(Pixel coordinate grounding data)
--- START ---

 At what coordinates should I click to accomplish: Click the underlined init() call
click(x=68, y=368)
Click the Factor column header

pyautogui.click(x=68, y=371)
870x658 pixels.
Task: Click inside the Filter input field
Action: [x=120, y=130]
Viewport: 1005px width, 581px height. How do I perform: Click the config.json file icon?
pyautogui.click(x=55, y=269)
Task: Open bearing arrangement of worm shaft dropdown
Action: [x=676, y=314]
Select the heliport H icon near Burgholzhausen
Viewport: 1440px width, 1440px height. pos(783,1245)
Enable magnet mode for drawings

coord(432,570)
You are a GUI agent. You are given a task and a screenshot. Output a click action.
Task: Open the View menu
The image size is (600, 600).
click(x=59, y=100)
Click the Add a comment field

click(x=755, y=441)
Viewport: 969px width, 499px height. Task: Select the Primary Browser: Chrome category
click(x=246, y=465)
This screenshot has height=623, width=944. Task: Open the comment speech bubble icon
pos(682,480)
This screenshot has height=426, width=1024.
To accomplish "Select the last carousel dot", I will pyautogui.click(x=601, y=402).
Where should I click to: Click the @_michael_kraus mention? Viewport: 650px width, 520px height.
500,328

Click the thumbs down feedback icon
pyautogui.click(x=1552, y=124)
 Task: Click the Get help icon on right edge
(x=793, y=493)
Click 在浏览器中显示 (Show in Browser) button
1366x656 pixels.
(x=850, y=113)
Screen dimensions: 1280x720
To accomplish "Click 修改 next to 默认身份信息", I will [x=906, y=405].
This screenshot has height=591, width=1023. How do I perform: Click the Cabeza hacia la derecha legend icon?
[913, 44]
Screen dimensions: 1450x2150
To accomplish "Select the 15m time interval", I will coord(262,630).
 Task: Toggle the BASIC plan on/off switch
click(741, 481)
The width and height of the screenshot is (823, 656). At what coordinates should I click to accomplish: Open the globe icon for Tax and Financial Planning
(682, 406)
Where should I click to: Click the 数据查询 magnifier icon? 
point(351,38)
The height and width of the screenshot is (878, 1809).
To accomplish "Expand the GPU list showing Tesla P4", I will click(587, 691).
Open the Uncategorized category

--- END ---

Assignment: Lines with "will": find them in the data and copy each one.

Solution to this problem:
To accomplish "Select the last carousel dot", I will pyautogui.click(x=601, y=402).
To accomplish "Click 修改 next to 默认身份信息", I will [x=906, y=405].
To accomplish "Select the 15m time interval", I will coord(262,630).
To accomplish "Expand the GPU list showing Tesla P4", I will click(587, 691).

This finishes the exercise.